- Exercise details:
Retype, exactly and with nothing added, the lines from the one showing "Click the 12:00 time axis tick label" through the final line of the material. Omit pictures.

-*-*-

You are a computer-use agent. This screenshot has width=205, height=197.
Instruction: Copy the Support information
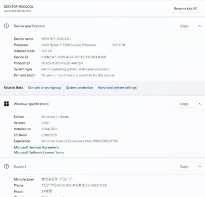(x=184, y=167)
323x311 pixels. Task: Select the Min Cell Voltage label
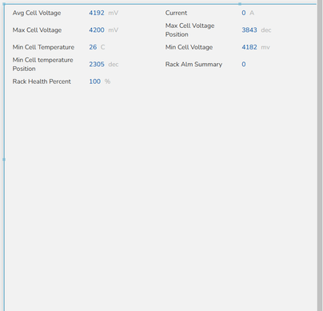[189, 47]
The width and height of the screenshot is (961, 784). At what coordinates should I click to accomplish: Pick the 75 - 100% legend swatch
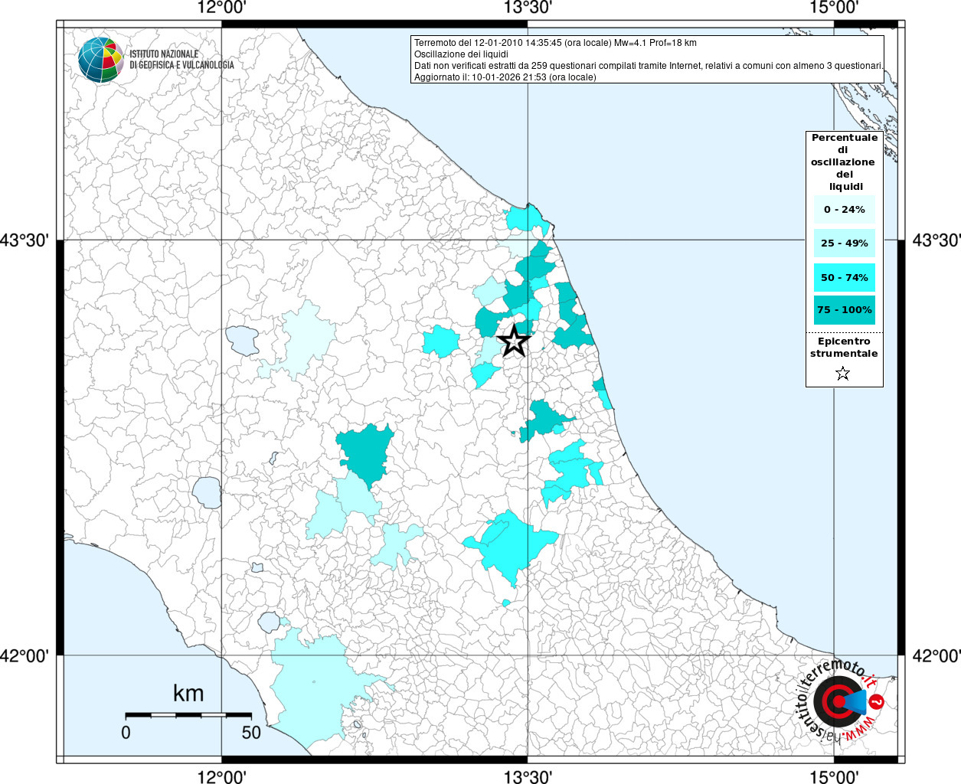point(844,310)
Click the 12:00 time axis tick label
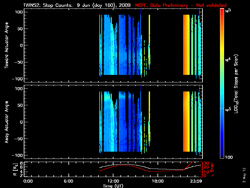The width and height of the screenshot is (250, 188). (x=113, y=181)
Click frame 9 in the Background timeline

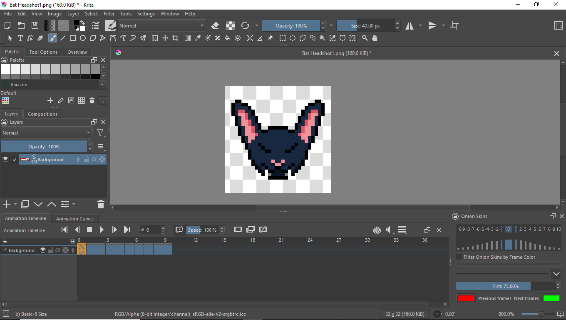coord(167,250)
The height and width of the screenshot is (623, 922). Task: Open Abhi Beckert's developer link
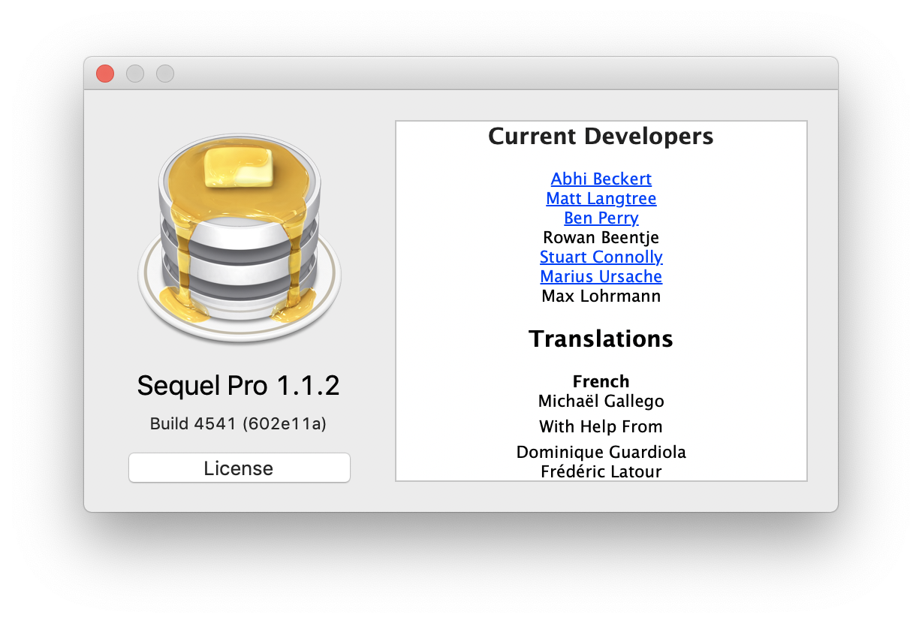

-*-*-

- Answer to this task:
Click the 12:00 time axis tick label
The width and height of the screenshot is (250, 188). (x=113, y=181)
Click frame 9 in the Background timeline

coord(167,250)
The height and width of the screenshot is (623, 922). Task: Open Abhi Beckert's developer link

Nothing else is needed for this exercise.